くじら

造られた殺人のくじらのレビュー・感想・評価

造られた殺人(2015年製作の映画)
3.4
 字幕版で鑑賞。報道の暴走と殺人鬼が絡み合って進んでいく展開にハラハラした。主人公の記者もちょっと難がある普通の小者っぽくてそこまで感情移入せずに見れてよかった。

感想
報道などについて
 事件の報道については、70年代くらい?に日本やアメリカでも報道が激化し、事件が世の中に大きな影響を与えた時期があって、それ以降特に米国ではそういった報道をしないというルールがあるらしいけど、それがない世界なのかなと思った。今の世界だとすぐ情報が行き渡ってしまうし、ネットで関係ない人が吊し上げにされたりと色々あるため、改めてメディアリテラシーを考えたい。事件の後、事件の話が次のニュースに塗り替えられていくのも、視聴率を取ることに躍起なこの映画内のメディアらしさが出ているなぁと思った。熱中しやすく冷めやすい世の中の示唆も兼ねているのかも。
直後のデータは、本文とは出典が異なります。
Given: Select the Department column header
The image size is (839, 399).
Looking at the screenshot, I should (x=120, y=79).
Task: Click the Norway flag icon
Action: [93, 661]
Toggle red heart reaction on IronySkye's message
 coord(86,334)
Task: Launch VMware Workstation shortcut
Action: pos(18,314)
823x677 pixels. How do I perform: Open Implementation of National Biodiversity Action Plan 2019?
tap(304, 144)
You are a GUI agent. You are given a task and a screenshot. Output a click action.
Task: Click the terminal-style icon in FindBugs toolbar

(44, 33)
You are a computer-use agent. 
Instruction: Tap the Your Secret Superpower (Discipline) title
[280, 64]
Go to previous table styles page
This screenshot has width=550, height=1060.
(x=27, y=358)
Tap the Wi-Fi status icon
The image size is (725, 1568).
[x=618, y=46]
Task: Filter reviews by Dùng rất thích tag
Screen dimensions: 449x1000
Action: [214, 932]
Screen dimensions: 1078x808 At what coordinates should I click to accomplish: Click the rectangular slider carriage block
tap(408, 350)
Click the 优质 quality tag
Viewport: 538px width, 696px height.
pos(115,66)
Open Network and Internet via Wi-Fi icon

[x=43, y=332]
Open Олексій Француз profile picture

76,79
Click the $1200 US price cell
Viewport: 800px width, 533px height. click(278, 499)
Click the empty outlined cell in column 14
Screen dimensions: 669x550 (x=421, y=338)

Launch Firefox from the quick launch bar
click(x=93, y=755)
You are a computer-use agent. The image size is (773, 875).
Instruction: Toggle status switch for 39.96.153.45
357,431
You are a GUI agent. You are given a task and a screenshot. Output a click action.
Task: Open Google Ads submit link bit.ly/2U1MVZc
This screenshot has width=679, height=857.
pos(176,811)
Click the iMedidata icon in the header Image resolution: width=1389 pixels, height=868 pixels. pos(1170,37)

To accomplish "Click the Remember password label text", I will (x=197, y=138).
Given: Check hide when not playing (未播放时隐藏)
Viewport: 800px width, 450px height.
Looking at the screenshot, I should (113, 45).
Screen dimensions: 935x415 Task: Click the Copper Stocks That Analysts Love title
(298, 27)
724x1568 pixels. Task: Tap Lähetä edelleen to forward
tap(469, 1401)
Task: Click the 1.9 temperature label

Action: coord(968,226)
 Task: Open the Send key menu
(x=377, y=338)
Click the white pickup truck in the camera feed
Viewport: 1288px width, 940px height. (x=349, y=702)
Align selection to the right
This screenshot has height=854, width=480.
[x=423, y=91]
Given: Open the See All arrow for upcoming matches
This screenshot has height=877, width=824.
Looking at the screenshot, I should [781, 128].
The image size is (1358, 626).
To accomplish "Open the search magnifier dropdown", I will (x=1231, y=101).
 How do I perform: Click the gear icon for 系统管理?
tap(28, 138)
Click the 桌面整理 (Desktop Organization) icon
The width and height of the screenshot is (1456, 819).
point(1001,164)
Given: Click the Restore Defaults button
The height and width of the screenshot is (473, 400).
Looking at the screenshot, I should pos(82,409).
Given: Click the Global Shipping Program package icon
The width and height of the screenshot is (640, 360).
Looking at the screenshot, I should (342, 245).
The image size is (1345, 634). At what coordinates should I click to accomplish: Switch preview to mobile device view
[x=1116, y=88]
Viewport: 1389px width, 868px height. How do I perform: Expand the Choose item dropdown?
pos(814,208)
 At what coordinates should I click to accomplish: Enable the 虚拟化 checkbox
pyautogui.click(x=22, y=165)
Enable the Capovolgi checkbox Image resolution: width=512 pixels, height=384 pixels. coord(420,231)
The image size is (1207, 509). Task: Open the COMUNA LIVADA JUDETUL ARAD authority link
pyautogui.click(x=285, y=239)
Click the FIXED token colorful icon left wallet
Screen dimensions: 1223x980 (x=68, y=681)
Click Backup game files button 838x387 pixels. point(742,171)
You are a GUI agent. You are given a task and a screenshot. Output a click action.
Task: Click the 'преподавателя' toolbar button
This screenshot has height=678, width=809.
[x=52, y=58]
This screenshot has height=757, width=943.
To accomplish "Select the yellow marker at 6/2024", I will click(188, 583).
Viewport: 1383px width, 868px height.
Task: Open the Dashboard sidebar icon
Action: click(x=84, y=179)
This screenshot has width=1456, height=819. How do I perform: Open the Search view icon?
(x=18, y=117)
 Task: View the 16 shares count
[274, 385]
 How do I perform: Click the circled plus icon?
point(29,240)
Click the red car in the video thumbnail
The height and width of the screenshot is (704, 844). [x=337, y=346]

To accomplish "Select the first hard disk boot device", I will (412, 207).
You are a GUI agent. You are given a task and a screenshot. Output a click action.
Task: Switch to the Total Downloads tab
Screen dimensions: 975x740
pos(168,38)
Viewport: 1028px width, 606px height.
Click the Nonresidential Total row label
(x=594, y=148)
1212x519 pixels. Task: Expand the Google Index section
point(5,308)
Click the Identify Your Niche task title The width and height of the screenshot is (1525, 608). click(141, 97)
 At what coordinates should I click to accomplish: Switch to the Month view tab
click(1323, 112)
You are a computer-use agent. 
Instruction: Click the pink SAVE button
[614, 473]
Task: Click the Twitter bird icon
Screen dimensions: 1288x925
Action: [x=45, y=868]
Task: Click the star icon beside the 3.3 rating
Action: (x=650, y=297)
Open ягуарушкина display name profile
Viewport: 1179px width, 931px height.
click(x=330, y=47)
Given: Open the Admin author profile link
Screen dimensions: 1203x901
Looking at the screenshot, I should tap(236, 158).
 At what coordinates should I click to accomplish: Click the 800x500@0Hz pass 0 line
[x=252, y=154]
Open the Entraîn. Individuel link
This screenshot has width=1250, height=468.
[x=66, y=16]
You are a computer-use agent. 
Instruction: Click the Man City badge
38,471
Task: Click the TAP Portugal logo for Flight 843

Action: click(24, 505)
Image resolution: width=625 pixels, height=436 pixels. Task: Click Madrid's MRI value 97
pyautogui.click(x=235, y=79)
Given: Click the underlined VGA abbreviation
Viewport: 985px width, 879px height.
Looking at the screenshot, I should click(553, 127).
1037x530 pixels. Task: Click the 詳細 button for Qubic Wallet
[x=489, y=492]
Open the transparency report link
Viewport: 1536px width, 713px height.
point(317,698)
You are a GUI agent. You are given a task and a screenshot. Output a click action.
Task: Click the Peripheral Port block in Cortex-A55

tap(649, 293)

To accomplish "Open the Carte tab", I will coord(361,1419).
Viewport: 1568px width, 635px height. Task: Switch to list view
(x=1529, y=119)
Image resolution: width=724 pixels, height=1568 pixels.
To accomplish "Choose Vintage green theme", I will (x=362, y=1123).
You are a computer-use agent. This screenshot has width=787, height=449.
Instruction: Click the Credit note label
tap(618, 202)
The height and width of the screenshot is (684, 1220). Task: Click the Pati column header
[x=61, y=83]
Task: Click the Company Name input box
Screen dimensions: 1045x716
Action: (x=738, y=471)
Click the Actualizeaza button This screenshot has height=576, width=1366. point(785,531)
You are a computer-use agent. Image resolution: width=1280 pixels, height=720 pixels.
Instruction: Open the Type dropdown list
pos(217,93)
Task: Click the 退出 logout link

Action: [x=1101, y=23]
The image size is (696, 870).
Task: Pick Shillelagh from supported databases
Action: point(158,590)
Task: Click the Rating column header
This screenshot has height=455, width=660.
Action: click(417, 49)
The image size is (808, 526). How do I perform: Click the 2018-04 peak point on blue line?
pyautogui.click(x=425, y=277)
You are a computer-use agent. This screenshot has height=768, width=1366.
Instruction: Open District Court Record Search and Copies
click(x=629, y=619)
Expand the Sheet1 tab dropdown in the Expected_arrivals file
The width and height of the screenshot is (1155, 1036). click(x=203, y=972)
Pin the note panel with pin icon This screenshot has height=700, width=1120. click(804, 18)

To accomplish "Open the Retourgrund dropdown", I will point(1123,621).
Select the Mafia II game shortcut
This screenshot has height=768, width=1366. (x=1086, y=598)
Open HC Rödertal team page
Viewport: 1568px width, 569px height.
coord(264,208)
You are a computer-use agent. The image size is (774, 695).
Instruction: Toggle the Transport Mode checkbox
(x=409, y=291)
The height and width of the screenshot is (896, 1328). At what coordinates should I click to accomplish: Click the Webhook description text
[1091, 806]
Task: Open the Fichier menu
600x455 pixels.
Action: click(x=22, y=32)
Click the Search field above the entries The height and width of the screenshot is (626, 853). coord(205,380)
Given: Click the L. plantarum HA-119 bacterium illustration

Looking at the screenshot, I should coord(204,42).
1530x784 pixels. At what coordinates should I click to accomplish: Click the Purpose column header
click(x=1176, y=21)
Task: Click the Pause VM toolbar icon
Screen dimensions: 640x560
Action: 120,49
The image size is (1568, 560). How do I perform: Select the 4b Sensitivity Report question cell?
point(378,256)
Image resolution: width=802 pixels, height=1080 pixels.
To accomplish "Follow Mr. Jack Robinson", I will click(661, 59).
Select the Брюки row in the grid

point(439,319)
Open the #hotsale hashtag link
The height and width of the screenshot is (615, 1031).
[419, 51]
また局長の視聴者が信じたものが事実になる?みたいな言葉も、受け手にも問題があるという意味にも聞こえた。

本について
 事件の犯人が殺人を描いた本の一節に出会ってしまったことで変化したのを見ると、報道も本も方法に違いはあれど影響力があるものの怖さを思う。殺人を描いた作品を見て実際に人を殺す人は少ないけど、影響を受ける人はいて、でもだからと言って表現を規制するのはどうかと思うし…。